We could not demonstrate any separate effect of the vitamin B₆ intervention on clinical outcomes. Observational studies from the late 1990s demonstrated an association between vitamin B₆ status and risk of CAD and other CVD,^5- 6 whereas more recent studies have shown that circulating concentrations of vitamin B₆ are strongly and inversely associated with C-reactive protein.^34- 35 In a large prospective study, the association between plasma pyridoxal phosphate concentration and risk of future AMI was abolished after adjustment for low-grade inflammation and smoking.³⁶ Hence, low circulating levels of vitamin B₆ might be a consequence of low-grade inflammation accompanying CAD and/or smoking rather than a cause of CAD itself.

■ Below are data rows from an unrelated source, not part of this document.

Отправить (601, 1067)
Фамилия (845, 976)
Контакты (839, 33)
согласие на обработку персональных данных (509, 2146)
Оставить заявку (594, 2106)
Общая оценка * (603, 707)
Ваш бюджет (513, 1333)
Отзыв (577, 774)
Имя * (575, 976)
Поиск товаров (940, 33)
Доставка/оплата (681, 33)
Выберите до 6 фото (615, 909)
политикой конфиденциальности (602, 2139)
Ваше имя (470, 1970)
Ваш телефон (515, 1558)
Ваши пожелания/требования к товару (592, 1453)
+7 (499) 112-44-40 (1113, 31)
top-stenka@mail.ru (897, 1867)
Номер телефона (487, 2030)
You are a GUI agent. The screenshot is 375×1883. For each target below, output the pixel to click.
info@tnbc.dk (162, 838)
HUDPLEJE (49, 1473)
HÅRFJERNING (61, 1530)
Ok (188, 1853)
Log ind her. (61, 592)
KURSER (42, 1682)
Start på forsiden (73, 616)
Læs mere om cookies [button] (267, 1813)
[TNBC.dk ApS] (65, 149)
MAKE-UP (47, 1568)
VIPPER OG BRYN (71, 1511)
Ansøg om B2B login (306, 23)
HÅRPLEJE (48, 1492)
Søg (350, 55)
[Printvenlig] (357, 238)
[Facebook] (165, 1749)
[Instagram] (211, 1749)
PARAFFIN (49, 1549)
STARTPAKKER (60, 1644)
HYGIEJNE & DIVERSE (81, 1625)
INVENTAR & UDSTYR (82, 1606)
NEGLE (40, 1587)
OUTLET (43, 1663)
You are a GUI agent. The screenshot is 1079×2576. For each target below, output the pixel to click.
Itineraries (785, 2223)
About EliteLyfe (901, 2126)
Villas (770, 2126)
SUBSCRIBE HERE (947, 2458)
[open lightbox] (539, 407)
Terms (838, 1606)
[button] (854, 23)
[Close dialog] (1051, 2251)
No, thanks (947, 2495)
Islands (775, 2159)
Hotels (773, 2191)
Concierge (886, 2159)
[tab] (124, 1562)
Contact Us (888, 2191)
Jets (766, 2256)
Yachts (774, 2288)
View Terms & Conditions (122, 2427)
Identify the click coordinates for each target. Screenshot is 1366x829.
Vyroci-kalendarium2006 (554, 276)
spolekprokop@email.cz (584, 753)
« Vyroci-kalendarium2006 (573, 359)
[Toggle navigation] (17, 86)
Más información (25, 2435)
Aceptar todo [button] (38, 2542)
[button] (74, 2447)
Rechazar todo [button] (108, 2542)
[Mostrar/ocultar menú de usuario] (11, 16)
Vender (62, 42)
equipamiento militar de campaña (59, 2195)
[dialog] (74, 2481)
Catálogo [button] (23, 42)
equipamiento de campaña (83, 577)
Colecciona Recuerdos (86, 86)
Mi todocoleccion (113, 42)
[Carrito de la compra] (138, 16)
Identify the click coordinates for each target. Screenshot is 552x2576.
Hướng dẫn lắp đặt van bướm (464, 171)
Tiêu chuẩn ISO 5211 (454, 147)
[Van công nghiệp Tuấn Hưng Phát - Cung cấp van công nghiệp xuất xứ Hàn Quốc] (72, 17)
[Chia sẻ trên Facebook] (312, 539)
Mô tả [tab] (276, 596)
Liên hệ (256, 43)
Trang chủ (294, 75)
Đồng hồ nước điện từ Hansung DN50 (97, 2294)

Conceivably, B vitamins in pharmacological doses may exert some deleterious effect in patients with established CVD that could counteract their potential benefits.³⁷ Harmful effects of high serum folate concentration could be mediated through mechanisms involving direct effects on vascular smooth muscle cell proliferation and matrix formation in coronary arteries.^12,37 During the last few years, the assumption that folate prevents cancer has been challenged. One randomized trial with folic acid to prevent colorectal adenomas found increased risk of cancer in the group receiving folic acid,³⁸ but another similar trial found no such increased risk.³⁹ In both WENBIT and NORVIT, the incidence of cancer was higher in the groups receiving folic acid, but in none of these trials was this of statistical significance. Furthermore, it has been postulated that folic acid fortification of foods may have been wholly or partly responsible for the observed increase in colorectal cancer rates in the United States and Canada in the late 1990s.⁴⁰ The view prevails that folate may prevent early stages of carcinogenesis but may enhance the growth of established cancer cells.⁴¹

In conclusion, we could not demonstrate an effect of homocysteine-lowering therapy with B vitamins on mortality or major cardiovascular events in patients with CAD during 38 months of follow-up. These results are essentially in agreement with published results from similar larger secondary intervention trials.^10,24- 25 B vitamin interventions might have a different influence on cerebrovascular disorders, as suggested by meta- and reanalyses of published trials^42- 43 and by accelerated decline in stroke mortality in populations supplied with folic acid fortified foods.¹⁴ More fulfilling answers on the role of B vitamins in secondary prevention of CVD must await the results of ongoing trials and meta-analyses of pooled data.⁷ Future studies should also evaluate the possible adverse effects from folic acid supplementation and fortification of foods and especially on the risk of cancer. At this stage, use of B vitamin supplements to improve prognosis in patients with CAD is not justified.